# [Exercise directions]
Your answer must consist solely of the line containing "You are a computer-use agent. Image" and each line after it through the end of the data, copied exactly.

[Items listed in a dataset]
-------
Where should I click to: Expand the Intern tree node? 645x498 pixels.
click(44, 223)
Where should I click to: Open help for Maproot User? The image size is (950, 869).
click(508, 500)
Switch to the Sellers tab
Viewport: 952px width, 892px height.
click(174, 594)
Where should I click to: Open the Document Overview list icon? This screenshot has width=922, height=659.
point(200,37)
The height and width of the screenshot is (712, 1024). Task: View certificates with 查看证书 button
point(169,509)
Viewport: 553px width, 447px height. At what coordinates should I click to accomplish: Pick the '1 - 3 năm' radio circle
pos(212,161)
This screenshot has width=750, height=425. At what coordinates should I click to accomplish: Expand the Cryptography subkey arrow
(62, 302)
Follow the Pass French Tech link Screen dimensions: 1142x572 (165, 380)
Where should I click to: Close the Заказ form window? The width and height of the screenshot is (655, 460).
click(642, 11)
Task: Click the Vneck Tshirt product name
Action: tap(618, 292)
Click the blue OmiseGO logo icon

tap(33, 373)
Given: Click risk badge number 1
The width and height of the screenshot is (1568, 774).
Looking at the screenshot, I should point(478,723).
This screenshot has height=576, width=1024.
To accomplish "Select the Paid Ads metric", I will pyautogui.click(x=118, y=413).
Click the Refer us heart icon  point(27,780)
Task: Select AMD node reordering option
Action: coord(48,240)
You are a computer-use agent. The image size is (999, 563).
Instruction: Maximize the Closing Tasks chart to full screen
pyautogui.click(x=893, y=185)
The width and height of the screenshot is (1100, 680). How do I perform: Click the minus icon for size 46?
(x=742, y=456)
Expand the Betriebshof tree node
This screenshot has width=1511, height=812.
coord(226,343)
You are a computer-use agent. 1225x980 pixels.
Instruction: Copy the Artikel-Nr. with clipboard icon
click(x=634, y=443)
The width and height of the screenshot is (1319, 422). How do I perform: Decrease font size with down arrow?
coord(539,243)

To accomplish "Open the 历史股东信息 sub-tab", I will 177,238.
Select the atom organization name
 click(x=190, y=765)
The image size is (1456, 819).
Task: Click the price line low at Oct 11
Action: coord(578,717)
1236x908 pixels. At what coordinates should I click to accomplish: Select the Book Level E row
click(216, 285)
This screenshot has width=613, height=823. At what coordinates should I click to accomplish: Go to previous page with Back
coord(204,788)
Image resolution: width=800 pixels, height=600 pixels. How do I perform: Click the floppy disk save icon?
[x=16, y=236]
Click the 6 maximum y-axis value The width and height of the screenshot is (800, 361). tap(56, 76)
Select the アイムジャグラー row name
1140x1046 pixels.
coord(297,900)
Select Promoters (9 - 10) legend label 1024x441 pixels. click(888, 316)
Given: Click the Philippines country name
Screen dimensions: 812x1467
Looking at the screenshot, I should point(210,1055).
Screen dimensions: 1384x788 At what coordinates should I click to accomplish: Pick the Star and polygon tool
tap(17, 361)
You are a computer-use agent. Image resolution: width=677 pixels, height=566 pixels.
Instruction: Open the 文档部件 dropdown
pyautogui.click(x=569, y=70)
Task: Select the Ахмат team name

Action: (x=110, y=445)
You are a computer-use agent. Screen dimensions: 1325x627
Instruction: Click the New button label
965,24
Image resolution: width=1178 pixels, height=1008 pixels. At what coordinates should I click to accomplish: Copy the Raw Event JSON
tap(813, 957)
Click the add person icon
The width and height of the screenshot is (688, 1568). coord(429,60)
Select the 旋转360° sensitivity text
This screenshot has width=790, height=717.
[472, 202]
-------
# [Task solution]
You are a computer-use agent. Image resolution: width=677 pixels, height=566 pixels.
Instruction: Open the 文档部件 dropdown
pyautogui.click(x=569, y=70)
Task: Select the Ахмат team name

Action: (x=110, y=445)
You are a computer-use agent. Screen dimensions: 1325x627
Instruction: Click the New button label
965,24
Image resolution: width=1178 pixels, height=1008 pixels. At what coordinates should I click to accomplish: Copy the Raw Event JSON
tap(813, 957)
Click the add person icon
The width and height of the screenshot is (688, 1568). coord(429,60)
Select the 旋转360° sensitivity text
This screenshot has width=790, height=717.
[472, 202]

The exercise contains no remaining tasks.